◆ Short problem 1
Rewrite the records from the line containing "734x480 pixels." through the end of the records, inclusive, keeping the requests and shifting every coordinate in the answers by -6.

◆ Document extract
+++++

A solution of 30 mg (0.076 mmol) of 2-[3-[[[3-methoxy-4-(5-oxazolyl)anilino]oxalyl]amino]phenyl]acetic acid and 11 mg (0.096 mmol) of N-ethylmorpholine in 1 ml of dimethylformamide was cooled to 0° C. and a solution of 12 mg (0.088 mmol) of isobutyl chloroformate in 1 ml of dichloromethane was added. The resulting mixture was stirred for 30 minutes at 0° C. then a solution of 7 mg (0.075 mmol) of aniline in 1 ml of dichloromethane was added and stirring was continued for a further hour at 0° C. After 18 hours at room temperature the mixture was evaporated to dryness and the residue chromatographed on silica gel using dichloromethane/methanol (19:1) for the elution. There was obtained 3 mg of N-[3-methoxy-4-(5-oxazolyl)phenyl]-N′-[3-[(phenylcarbamoyl)methyl]phenyl]oxalamide as a white solid MS: m/e 471.0 [M+H]+.
A mixture of 30 mg (0.076 mmol) of 2-[3-[[[3-methoxy-4-(5-oxazolyl)anilino]oxalyl]amino]phenyl]acetic acid, 22 mg (0.115 mmol) of 1-(3-dimethylaminopropyl)-3-ethylcarbodiimide hydrochloride, 14 mg (0.092 mmol) of 1-hydroxybenzotriazole hydrate, 26 mg (0.385 mmol) of methylamine hydrochloride and 52 mg (0.452 mmol) of N-ethylmorpholine in 1 ml of dimethylformamide was stirred at room temperature for 18 hours. The solvent was removed by evaporation and the residue chromatographed on silica gel using dichloromethane/methanol (1:19) for the elution. There was obtained 15 mg of N-[3-methoxy-4-(5-oxazolyl)phenyl]-N′-3-[(methylcarbamoyl)methyl]phenyl]oxalamide as a white solid. MS: m/e 409 [M+H]+.
20 mg (0.043 mmol) of tert-butyl[3-[[[3-methoxy-4-(5-oxazolyl)anilino]oxalyl]amino]phenyl]carbamate were dissolved in a mixture of 1 ml of dichloromethane and 1 ml of trifluoroacetic acid at room temperature for 10 minutes. The solvent was removed by evaporation and the residue triturated with diethyl ether. The resulting solid was collected by filtration to give 18 mg of N-(3-aminophenyl)-N′-[3-methoxy-4-(5-oxazolyl)phenyl]oxalamide trifluoroacetate as a white solid. MS: m/e 394.0 [M+H+MeCN]+.

+++++

◆ Dataset records
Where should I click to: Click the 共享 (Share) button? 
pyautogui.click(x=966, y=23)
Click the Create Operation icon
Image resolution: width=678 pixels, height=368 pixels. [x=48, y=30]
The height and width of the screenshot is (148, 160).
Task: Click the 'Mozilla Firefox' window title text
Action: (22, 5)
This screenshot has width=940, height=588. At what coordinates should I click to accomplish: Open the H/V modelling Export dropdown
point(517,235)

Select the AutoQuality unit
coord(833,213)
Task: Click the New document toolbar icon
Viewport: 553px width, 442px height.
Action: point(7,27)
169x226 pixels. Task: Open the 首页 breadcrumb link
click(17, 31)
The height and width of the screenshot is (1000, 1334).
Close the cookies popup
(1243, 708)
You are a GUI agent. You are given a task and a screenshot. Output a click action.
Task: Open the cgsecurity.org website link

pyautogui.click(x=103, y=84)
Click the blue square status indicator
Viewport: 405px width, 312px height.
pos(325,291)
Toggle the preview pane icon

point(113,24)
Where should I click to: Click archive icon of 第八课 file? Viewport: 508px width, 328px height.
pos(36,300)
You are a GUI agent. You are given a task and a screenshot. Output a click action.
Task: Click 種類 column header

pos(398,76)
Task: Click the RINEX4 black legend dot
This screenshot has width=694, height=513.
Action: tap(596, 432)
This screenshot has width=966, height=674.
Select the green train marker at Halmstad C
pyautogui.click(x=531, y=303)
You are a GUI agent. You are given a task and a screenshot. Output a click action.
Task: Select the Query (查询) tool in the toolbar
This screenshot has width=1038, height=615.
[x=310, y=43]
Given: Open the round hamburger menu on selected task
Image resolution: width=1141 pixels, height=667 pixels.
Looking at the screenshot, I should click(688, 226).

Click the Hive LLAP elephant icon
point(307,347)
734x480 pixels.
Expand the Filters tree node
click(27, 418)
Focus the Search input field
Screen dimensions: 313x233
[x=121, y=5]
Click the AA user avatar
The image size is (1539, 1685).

+++++

◆ Short problem 2
Translate this sentence from the synthesis procedures into French: "The solvent was removed by evaporation and the residue triturated with diethyl ether."

◆ Result 1
734x480 pixels.
Expand the Filters tree node
click(21, 412)
Focus the Search input field
Screen dimensions: 313x233
[x=115, y=-1]
Click the AA user avatar
The image size is (1539, 1685).

◆ Result 2
Le solvant a été éliminé par évaporation et le résidu a été trituré avec de l'éther diéthylique.